◆ MATERIAL SHOWN ◆
==============================
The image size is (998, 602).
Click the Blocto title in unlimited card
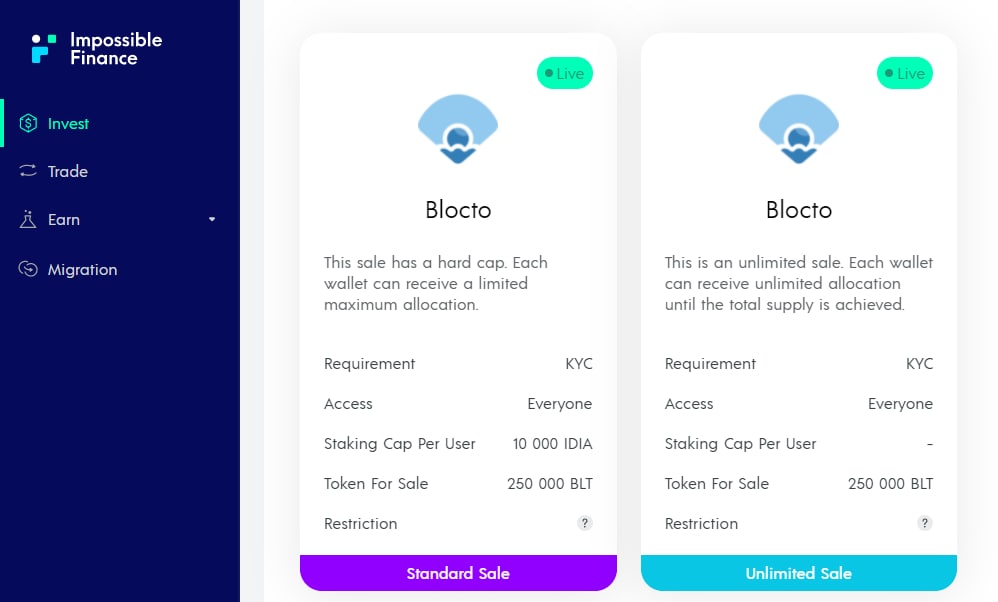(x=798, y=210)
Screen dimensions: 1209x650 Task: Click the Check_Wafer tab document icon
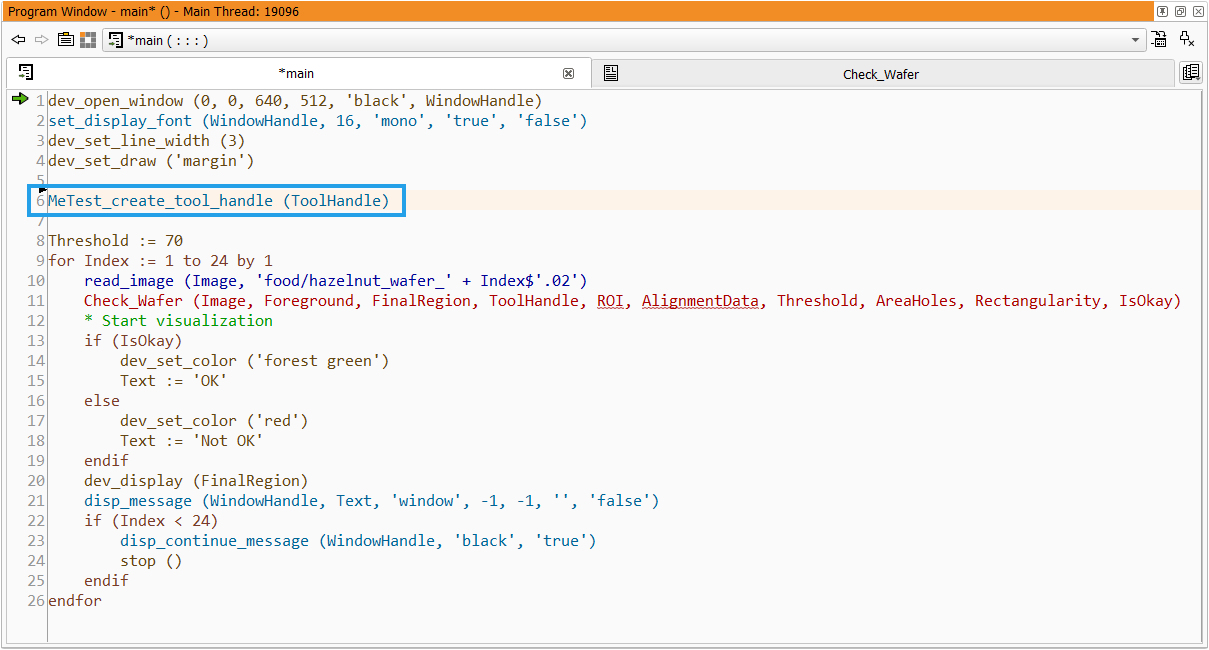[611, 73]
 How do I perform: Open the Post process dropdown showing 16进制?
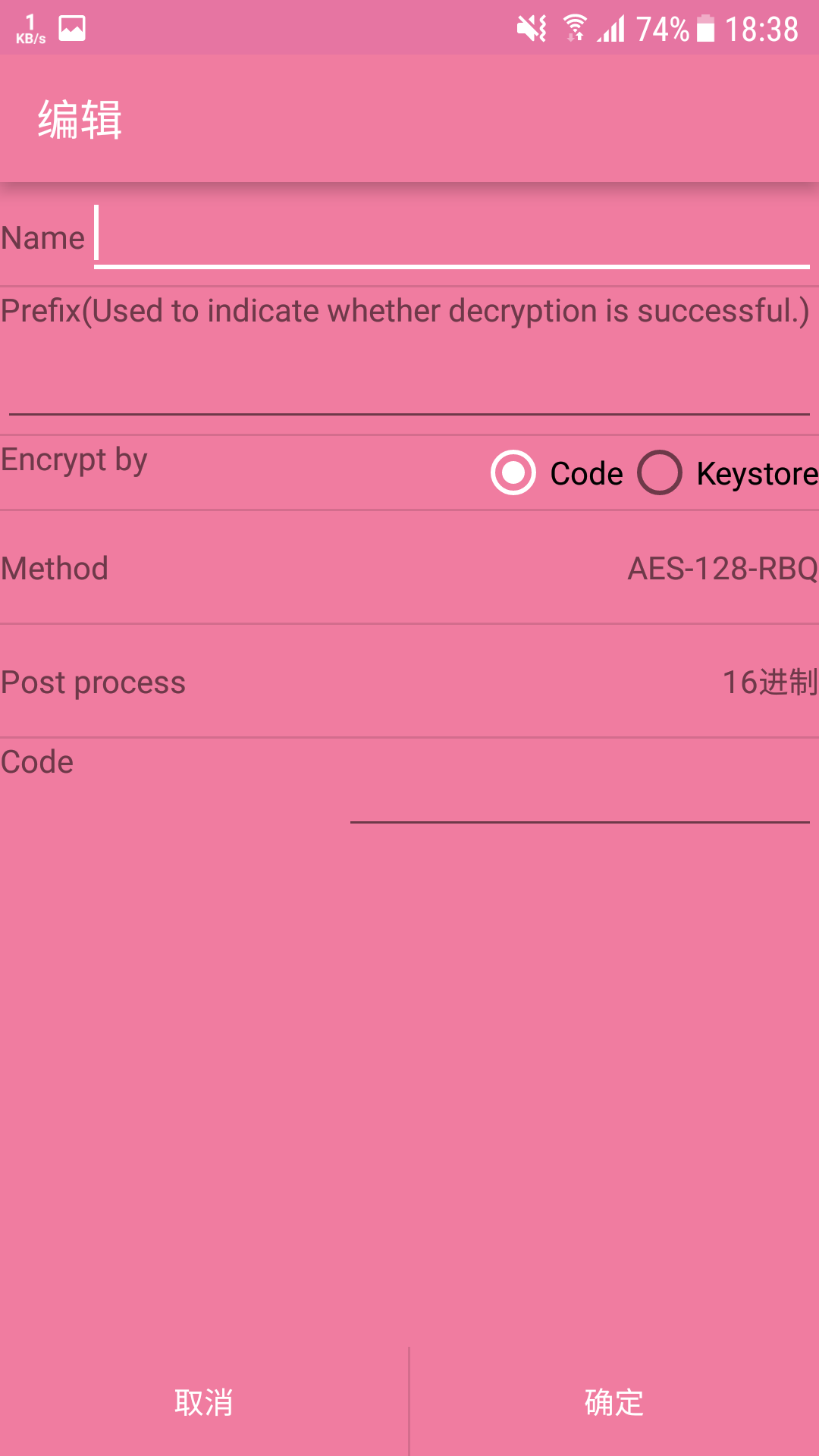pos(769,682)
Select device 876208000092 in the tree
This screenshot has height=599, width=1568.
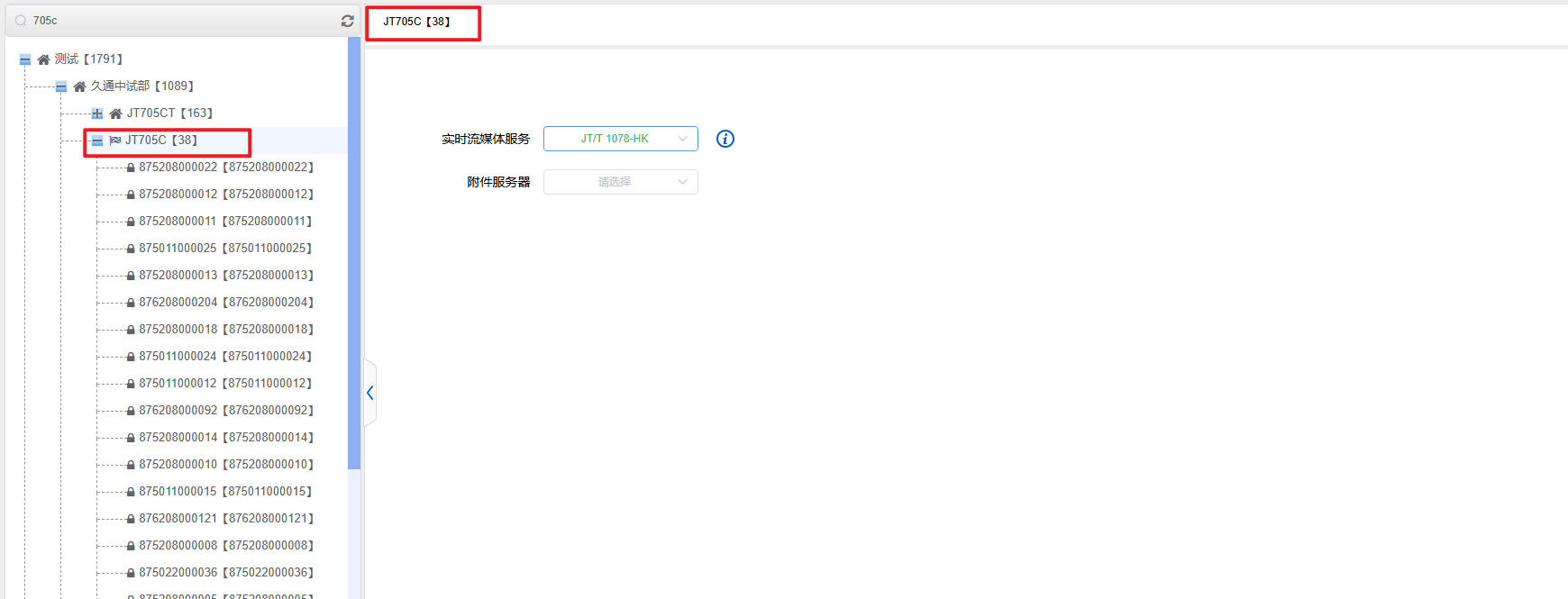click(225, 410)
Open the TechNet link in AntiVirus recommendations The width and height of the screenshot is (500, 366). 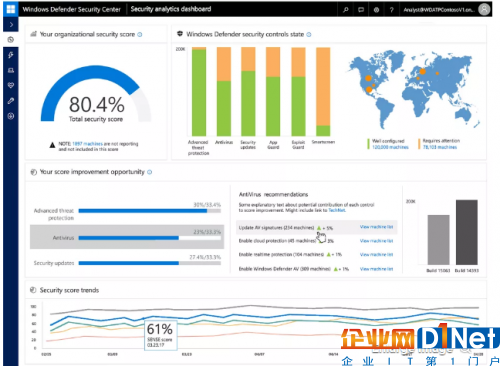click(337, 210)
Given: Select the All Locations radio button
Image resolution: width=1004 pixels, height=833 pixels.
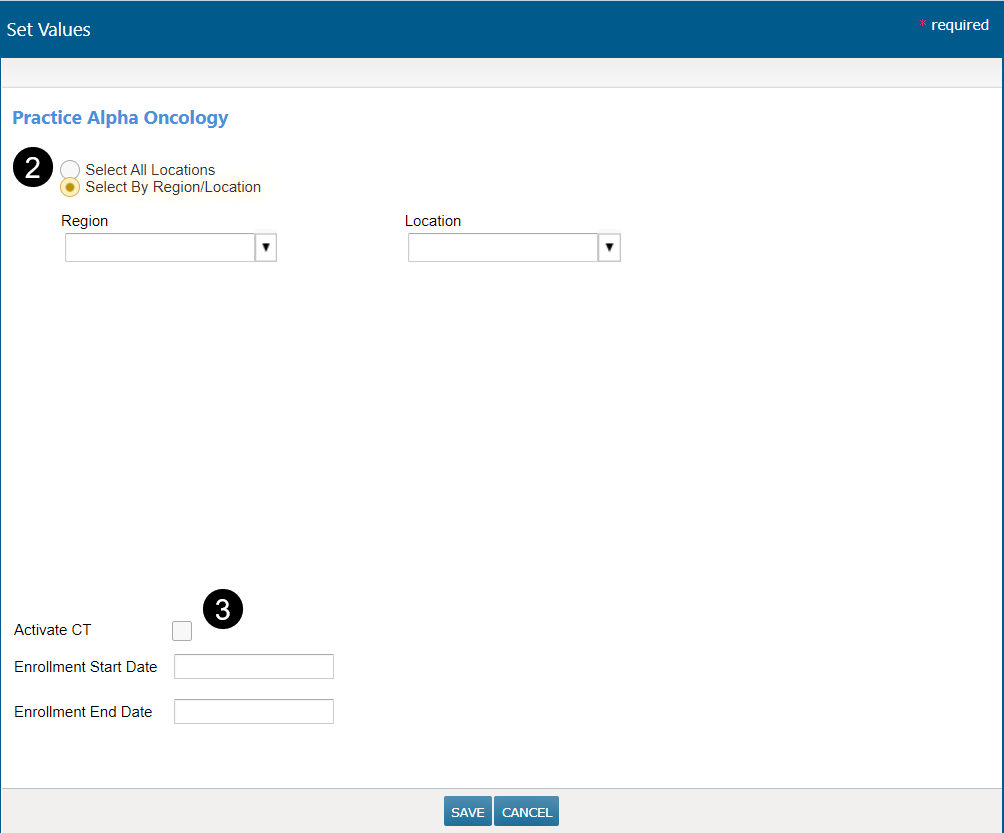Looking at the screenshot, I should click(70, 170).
==============================
◆ EXERCISE DETAILS ◆
Working through the data above, find every line holding "Select" and copy it.

◆ ANSWER TO THE PROBLEM ◆
Select device 876208000092 in the tree
Given: Select the All Locations radio button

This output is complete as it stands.